Puerto Rico

Report to the Midyear Meeting
April, 19-22 2022
During this period, several bills have emerged that seek to rectify the flaws in the laws on access to public information, in particular, the "Transparency and Expedite Procedure for Access to Public Information Act" - No. 141-2019, and the "Puerto Rico Government Open Data Act" - No. 122-2019 - both approved by the ousted governor, Ricardo Rosselló.

However, there were government measures and proposals to promote transparency.

To guarantee access, a group of legislators proposed designating Information Officers in each agency, establishing a uniform protocol for channeling information requests, and having an oversight entity to ensure compliance with the processes. The legislators also proposed the creation of a registry of requests or portal - to keep a record of the petitions.

The Transparency Laws have yet to achieve their purpose, because they lack accurate wording - thus hindering achieving the goals for which they were enacted.

Also, Bill 1303 establishes that the Institute of Statistics will be the government entity responsible for implementing the Public Policy of Access to Information; and responsible for managing the internet portal with all the information on the petition process. Bill 1303 also establishes that every government entity shall disclose certain information on a routine basis, without the need of a request, including: official travel reports, budget of the government entity and quarterly expenditures, among other topics.

Failure to comply with these obligations will result in administrative sanctions, fines and the assessment of attorney's fees.

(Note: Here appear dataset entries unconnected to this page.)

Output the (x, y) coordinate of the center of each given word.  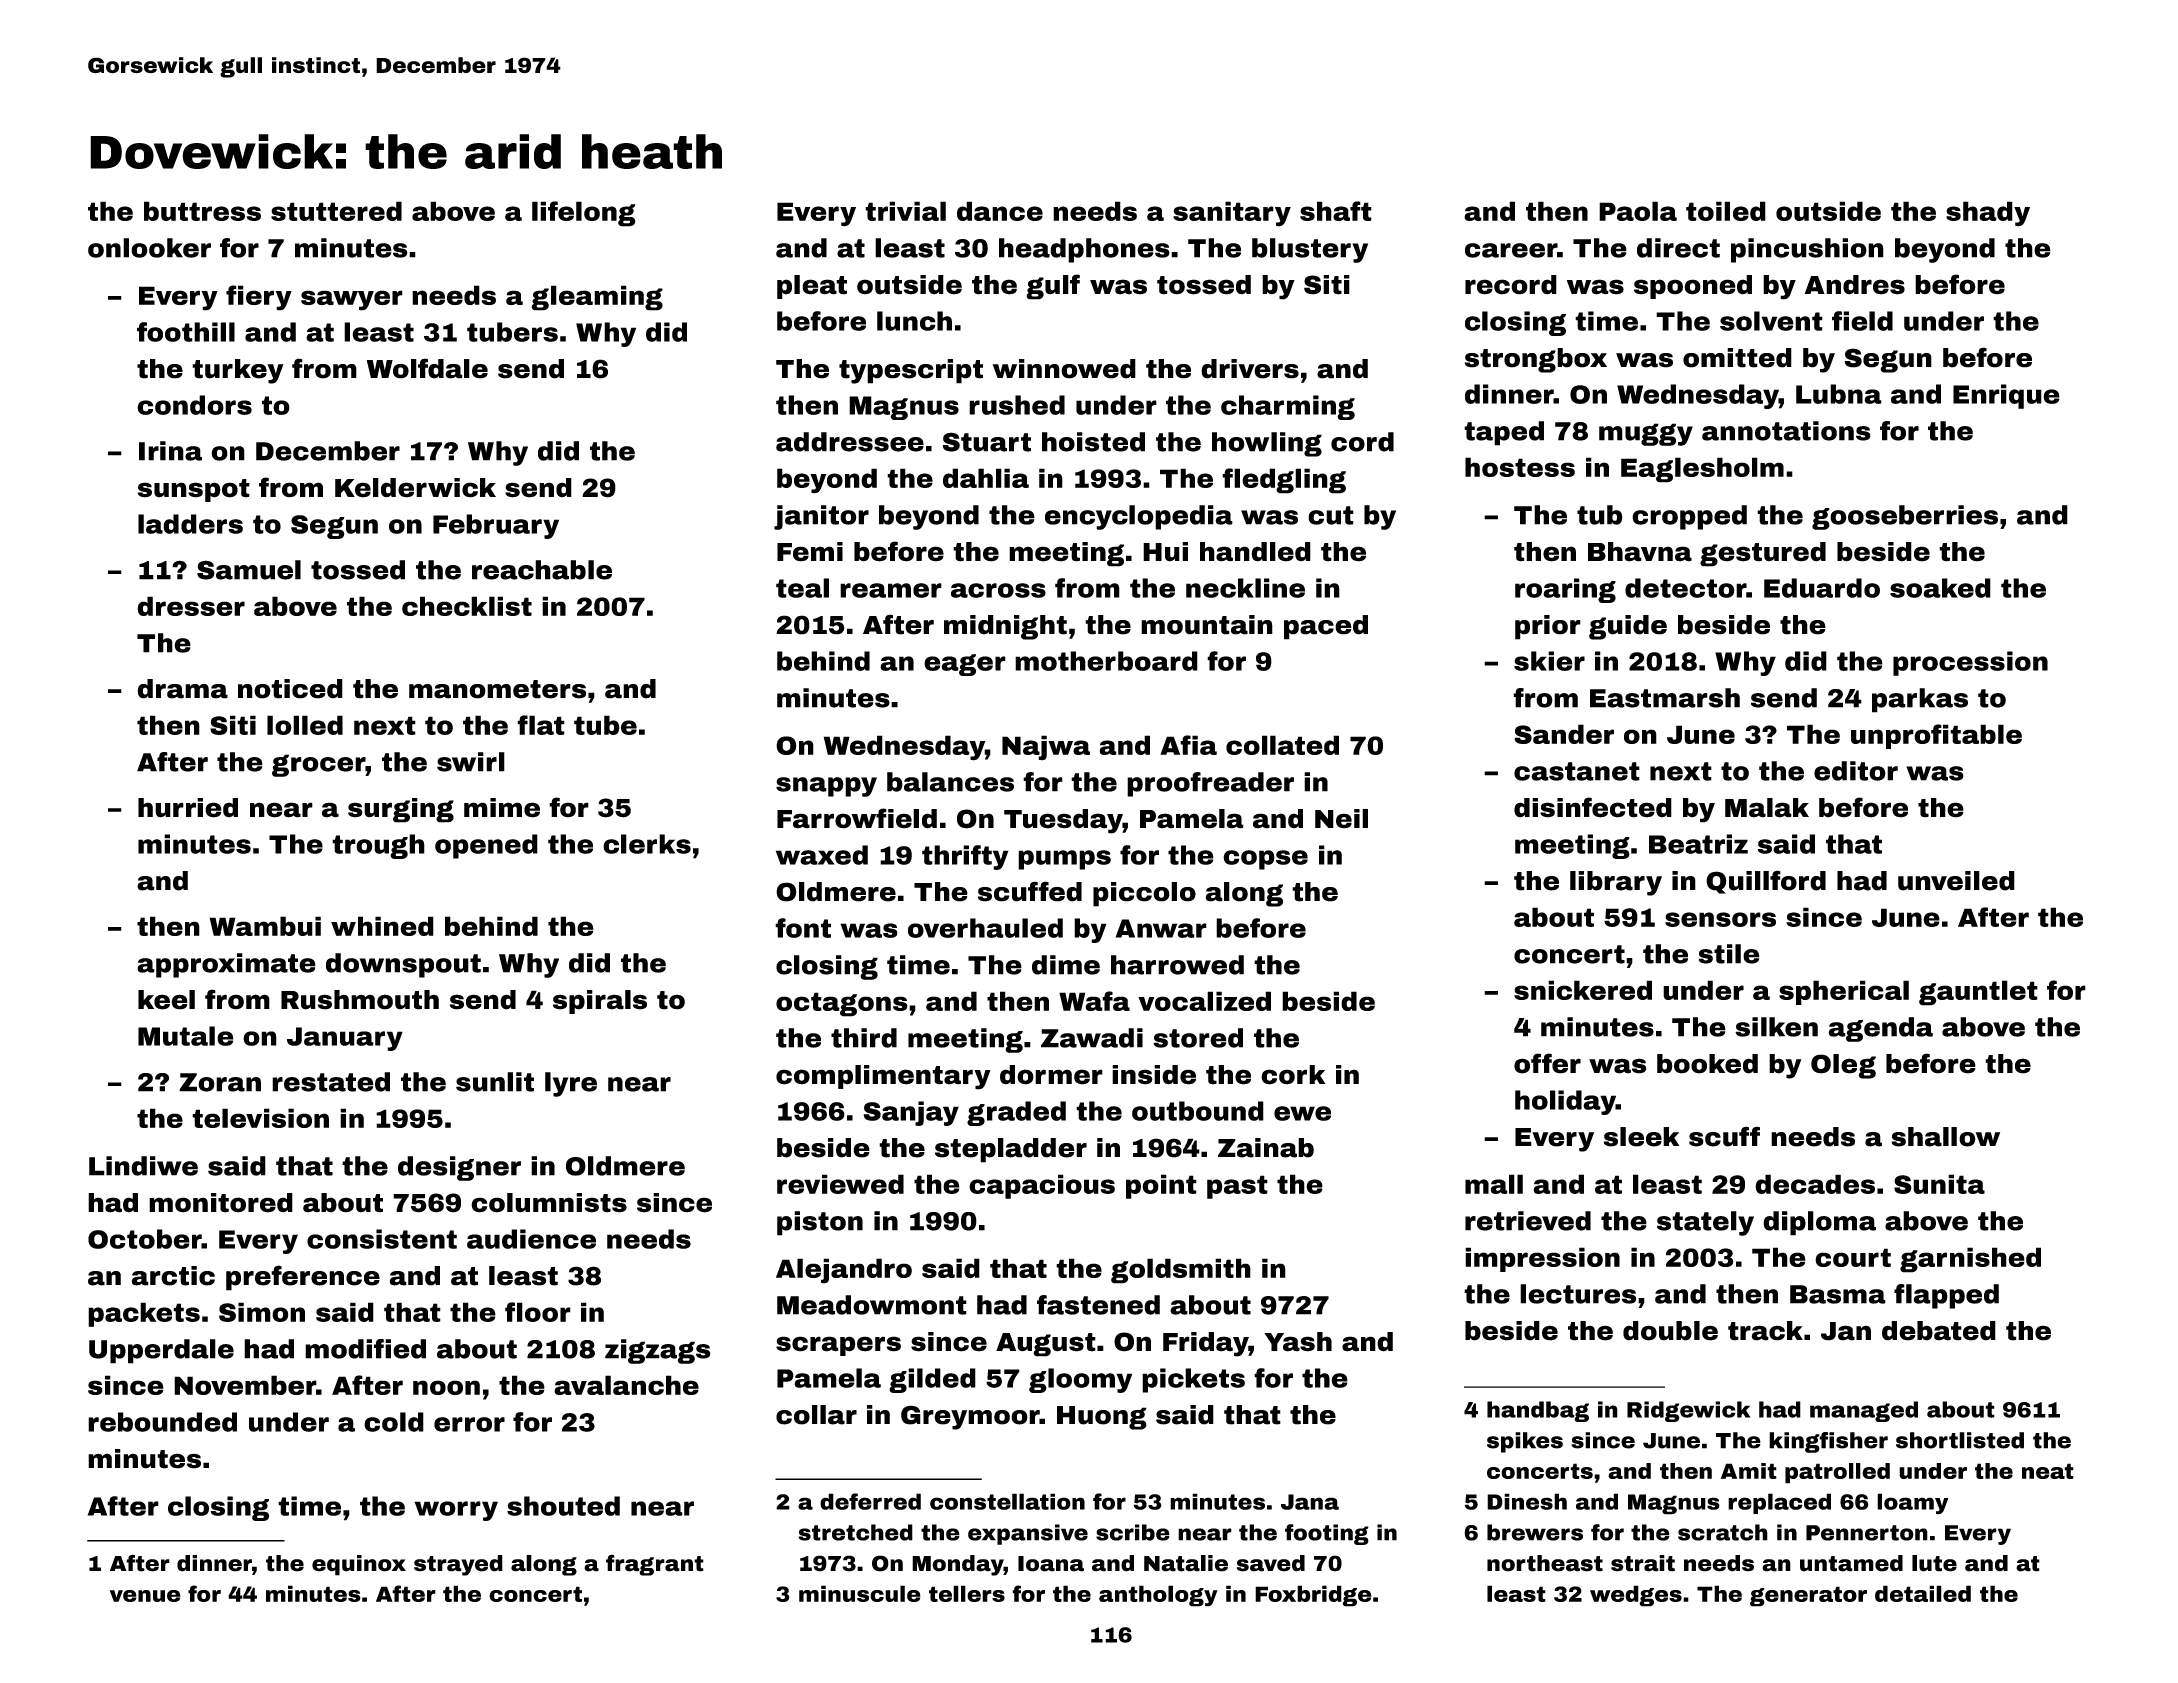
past (1237, 1187)
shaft (1336, 211)
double (1670, 1331)
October (145, 1239)
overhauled (985, 928)
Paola (1638, 211)
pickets (1193, 1380)
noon (446, 1387)
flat (541, 725)
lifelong (584, 214)
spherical (1844, 992)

Journalists Alex Delgado and Yesenia Torres Figueroa are listed as co-defendants in a libel suit filed by prosecutor Idelfonso Torres for reports published in 2018 about an investigation of PREPA employees for allegedly charging for certifications to restore electric service after Hurricane Maria. Prosecutor Torres has insisted that Delgado reveal his source - which was ordered by the First Court and ratified by the Court of Appeals.

Because of this case, Senator Joanne Rodríguez Veve submitted Senate Bill 734 to establish the "Protection of Journalistic Sources Act" - so that journalists are not forced to reveal the identity of their confidential sources nor penalized.

Furthermore, Senate Bill 743 seeks to establish the "Reporter's Privilege" - so that journalists cannot be held in contempt for refusing to disclose the source of any information.

On December 27, 2021, the Drone Act was passed to prohibit persons, entities or state agencies from taking or recording images by means of unmanned aerial systems on private property or where there is a reasonable expectation of privacy, in the absence of consent and a search warrant, and makes such practice a crime. This law has caused concern among some legal experts because it would affect freedom of expression rights.

The Center for Investigative Journalism (CPI) has been forced to go to court on multiple occasions to obtain access to public information. In January, the CPI and journalist Omar Alfonso - editor of the regional newspaper La Perla del Sur - filed a writ of mandamus to demand the release of information related to the renegotiation of the contract between the coal company AES and PREPA.

In November 2021, the CPI and journalist Hermes Ayala Guzmán filed a Special Appeal for Access to Public Information against the DNER and the OGPe, so that the latter would deliver certain information on the cutting, pruning and transplanting of trees that had been requested, without success.

Most of the cases were settled for the petitioners and in favor of access to the requested public information. The courts are the best tool to enforce access to information held by the Executive and the Legislature.